▸ **Material for the task**
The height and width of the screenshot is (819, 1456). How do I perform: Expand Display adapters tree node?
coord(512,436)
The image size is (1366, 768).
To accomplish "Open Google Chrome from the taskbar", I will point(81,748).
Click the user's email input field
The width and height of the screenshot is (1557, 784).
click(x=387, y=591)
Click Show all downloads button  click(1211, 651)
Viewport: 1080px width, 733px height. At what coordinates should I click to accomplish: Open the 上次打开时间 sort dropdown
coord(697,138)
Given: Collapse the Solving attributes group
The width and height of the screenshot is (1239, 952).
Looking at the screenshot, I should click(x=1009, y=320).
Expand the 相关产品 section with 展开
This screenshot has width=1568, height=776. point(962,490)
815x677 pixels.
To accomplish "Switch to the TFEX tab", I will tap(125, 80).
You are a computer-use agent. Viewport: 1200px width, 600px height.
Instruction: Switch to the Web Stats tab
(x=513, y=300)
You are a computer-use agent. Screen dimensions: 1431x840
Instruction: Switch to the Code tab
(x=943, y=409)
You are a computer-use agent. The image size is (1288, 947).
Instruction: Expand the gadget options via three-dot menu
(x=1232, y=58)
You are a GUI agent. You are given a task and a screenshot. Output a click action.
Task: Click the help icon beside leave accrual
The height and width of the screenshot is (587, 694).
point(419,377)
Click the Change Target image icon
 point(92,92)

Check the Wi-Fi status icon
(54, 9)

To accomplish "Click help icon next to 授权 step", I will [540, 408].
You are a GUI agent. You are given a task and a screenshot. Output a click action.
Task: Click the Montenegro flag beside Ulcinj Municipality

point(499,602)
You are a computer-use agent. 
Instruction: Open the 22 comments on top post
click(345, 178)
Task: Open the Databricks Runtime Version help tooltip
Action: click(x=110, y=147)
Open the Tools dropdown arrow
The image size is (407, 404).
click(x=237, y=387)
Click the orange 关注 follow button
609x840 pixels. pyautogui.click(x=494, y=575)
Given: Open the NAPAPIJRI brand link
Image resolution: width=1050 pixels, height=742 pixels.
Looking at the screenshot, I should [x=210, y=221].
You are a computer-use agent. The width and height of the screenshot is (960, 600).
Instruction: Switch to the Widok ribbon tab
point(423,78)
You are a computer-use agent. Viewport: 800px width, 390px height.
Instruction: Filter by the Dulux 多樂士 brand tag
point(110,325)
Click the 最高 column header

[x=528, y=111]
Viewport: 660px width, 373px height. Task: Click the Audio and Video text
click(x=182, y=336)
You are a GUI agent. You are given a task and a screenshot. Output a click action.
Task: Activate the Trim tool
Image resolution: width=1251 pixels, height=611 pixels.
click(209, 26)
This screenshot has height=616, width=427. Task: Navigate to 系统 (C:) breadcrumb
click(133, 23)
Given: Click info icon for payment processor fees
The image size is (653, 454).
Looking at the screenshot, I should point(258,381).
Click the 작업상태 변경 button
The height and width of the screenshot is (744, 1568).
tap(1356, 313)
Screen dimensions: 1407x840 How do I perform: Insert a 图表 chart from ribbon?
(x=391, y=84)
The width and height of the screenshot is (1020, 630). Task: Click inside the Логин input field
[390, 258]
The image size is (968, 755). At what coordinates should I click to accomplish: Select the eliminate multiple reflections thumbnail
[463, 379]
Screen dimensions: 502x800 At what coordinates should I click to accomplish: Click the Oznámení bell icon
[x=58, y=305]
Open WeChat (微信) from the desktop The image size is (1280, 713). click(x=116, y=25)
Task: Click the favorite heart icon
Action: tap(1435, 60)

▸ **Given exercise**
Convert every line of the records above into a JSON array of strings, one string per line, leaving out blank lines.

▸ **Answer to this exercise**
[
  "The height and width of the screenshot is (819, 1456). How do I perform: Expand Display adapters tree node?",
  "coord(512,436)",
  "The image size is (1366, 768).",
  "To accomplish \"Open Google Chrome from the taskbar\", I will point(81,748).",
  "Click the user's email input field",
  "The width and height of the screenshot is (1557, 784).",
  "click(x=387, y=591)",
  "Click Show all downloads button  click(1211, 651)",
  "Viewport: 1080px width, 733px height. At what coordinates should I click to accomplish: Open the 上次打开时间 sort dropdown",
  "coord(697,138)",
  "Given: Collapse the Solving attributes group",
  "The width and height of the screenshot is (1239, 952).",
  "Looking at the screenshot, I should click(x=1009, y=320).",
  "Expand the 相关产品 section with 展开",
  "This screenshot has width=1568, height=776. point(962,490)",
  "815x677 pixels.",
  "To accomplish \"Switch to the TFEX tab\", I will tap(125, 80).",
  "You are a computer-use agent. Viewport: 1200px width, 600px height.",
  "Instruction: Switch to the Web Stats tab",
  "(x=513, y=300)",
  "You are a computer-use agent. Screen dimensions: 1431x840",
  "Instruction: Switch to the Code tab",
  "(x=943, y=409)",
  "You are a computer-use agent. The image size is (1288, 947).",
  "Instruction: Expand the gadget options via three-dot menu",
  "(x=1232, y=58)",
  "You are a GUI agent. You are given a task and a screenshot. Output a click action.",
  "Task: Click the help icon beside leave accrual",
  "The height and width of the screenshot is (587, 694).",
  "point(419,377)",
  "Click the Change Target image icon",
  " point(92,92)",
  "Check the Wi-Fi status icon",
  "(54, 9)",
  "To accomplish \"Click help icon next to 授权 step\", I will [540, 408].",
  "You are a GUI agent. You are given a task and a screenshot. Output a click action.",
  "Task: Click the Montenegro flag beside Ulcinj Municipality",
  "point(499,602)",
  "You are a computer-use agent. ",
  "Instruction: Open the 22 comments on top post",
  "click(345, 178)",
  "Task: Open the Databricks Runtime Version help tooltip",
  "Action: click(x=110, y=147)",
  "Open the Tools dropdown arrow",
  "The image size is (407, 404).",
  "click(x=237, y=387)",
  "Click the orange 关注 follow button",
  "609x840 pixels. pyautogui.click(x=494, y=575)",
  "Given: Open the NAPAPIJRI brand link",
  "Image resolution: width=1050 pixels, height=742 pixels.",
  "Looking at the screenshot, I should [x=210, y=221].",
  "You are a computer-use agent. The width and height of the screenshot is (960, 600).",
  "Instruction: Switch to the Widok ribbon tab",
  "point(423,78)",
  "You are a computer-use agent. Viewport: 800px width, 390px height.",
  "Instruction: Filter by the Dulux 多樂士 brand tag",
  "point(110,325)",
  "Click the 最高 column header",
  "[x=528, y=111]",
  "Viewport: 660px width, 373px height. Task: Click the Audio and Video text",
  "click(x=182, y=336)",
  "You are a GUI agent. You are given a task and a screenshot. Output a click action.",
  "Task: Activate the Trim tool",
  "Image resolution: width=1251 pixels, height=611 pixels.",
  "click(209, 26)",
  "This screenshot has height=616, width=427. Task: Navigate to 系统 (C:) breadcrumb",
  "click(133, 23)",
  "Given: Click info icon for payment processor fees",
  "The image size is (653, 454).",
  "Looking at the screenshot, I should point(258,381).",
  "Click the 작업상태 변경 button",
  "The height and width of the screenshot is (744, 1568).",
  "tap(1356, 313)",
  "Screen dimensions: 1407x840 How do I perform: Insert a 图表 chart from ribbon?",
  "(x=391, y=84)",
  "The width and height of the screenshot is (1020, 630). Task: Click inside the Логин input field",
  "[390, 258]",
  "The image size is (968, 755). At what coordinates should I click to accomplish: Select the eliminate multiple reflections thumbnail",
  "[463, 379]",
  "Screen dimensions: 502x800 At what coordinates should I click to accomplish: Click the Oznámení bell icon",
  "[x=58, y=305]",
  "Open WeChat (微信) from the desktop The image size is (1280, 713). click(x=116, y=25)",
  "Task: Click the favorite heart icon",
  "Action: tap(1435, 60)"
]